Review: Over the past couple of years I've given out a least a 100 copies of "Selling the Invisible" to my clients at Fortune 500 firms. They all love it for the clear lessons, and lively writing style. (One of them, a Big Five marketer who had been at her job for 12 years, told me she was so engrossed in the book, she missed her subway stop.)
For any marketer in a professional service business including Big Five Firms; ad agencies; law firms; this book keeps you riveted with basic principles brought home with great examples. I found the book inspirational and reinvigorating for senior level marketing professionals. Junior marketers, I'm afraid, just won't relate to the wisdom here.

Rating: 4 stars
Summary: Present in-depth theories in a simple and understandable way
Review: This is really a wonderful book that i have ever read about service marketing. The author use a very simple and relax manner to express many important points that a service marketer need to beware of.
Throughout the book, Harry have put a strong focus on talking about how human being play a big role in service marketing. He repeated many times that a service is dealing with people, ie your customers and your employees, and so as a service marketer, we should focus on working on, for example, how the customer think, what's their needs, and how our employees perform.
Also, Harry have discussed in the book that how we can differentiate a product or service from the other competitors, range from naming, to communicating with customers. It provided insights for a marketer to think about when they name their company or find ways to communicate with customers.

Rating: 5 stars
Summary: From the author
Review: First, I want to thank so many of your for your kind words, both here and to me directly. The response has been very gratifying.

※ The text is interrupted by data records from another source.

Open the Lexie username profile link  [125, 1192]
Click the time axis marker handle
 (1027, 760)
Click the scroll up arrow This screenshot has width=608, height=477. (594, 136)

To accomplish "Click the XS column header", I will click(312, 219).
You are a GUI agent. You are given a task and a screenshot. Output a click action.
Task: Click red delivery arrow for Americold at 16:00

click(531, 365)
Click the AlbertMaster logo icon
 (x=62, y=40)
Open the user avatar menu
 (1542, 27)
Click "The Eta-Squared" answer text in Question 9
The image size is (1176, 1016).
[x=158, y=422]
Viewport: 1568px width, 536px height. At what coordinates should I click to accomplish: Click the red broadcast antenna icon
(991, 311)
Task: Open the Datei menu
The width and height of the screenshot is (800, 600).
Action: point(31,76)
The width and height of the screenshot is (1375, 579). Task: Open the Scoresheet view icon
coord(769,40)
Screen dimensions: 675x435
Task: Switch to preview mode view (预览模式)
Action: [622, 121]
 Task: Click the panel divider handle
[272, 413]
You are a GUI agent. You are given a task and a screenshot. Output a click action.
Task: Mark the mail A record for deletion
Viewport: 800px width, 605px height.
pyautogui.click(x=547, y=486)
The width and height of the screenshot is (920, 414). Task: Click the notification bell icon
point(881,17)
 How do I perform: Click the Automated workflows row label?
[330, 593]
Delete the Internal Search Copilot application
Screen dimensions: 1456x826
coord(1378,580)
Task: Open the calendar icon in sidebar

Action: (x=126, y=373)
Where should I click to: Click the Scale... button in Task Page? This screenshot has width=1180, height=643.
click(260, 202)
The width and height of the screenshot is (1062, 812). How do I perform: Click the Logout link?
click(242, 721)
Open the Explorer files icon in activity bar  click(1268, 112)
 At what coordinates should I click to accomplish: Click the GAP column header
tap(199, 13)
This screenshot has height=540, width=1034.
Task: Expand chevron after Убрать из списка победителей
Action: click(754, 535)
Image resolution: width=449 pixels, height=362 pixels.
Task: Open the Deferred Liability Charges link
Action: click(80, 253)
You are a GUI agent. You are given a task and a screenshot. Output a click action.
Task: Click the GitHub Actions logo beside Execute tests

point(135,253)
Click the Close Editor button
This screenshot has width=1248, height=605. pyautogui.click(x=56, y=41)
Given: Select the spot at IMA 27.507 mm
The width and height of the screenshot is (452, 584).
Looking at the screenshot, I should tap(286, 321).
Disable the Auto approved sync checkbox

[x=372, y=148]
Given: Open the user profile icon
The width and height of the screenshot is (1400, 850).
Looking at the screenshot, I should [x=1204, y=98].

The style and approach of the book were chosen deliberately, and while they seem to satisfy almost everyone, they don't delight everyone. That is to be expected. I wanted a book that people would read and respond to, and that might affect their behavior. This was the best way I knew how, and the responses suggest that if it wasn't the best possible choice, it was a good choice.

Thanks.

The best is yet to come, by the way, next September--I am convinced of it.

One final word, to the reviewer who assumed I could not have meant "pervasive" or "synecdoche" in my discussion of stories. I did mean that the use of this device is pervasive rather than persuasive--the device isn't intended to persuade anyone, but it is very widely used, and therefore "pervasive." And I did mean "synecdoche" rather than "anecdote," as the reviewer suggests, for the reasons I mention in the text. Synecdoche refers, among many writers, to the technique of illustrating a larger point with a smaller, specific story.

My books are more often criticized for appearing too simple and down-to-earth rather than too complex or ethereal. In this case, I appear to have confused at least this reviewer, and I try to avoid this.

Again, I am delighted that so many of you appear to have benefitted from this book. I certainly have; oddly enough, its words constantly remind me of what I must do to attract and keep customers. Just as oddly, this advice seems to help me immensely.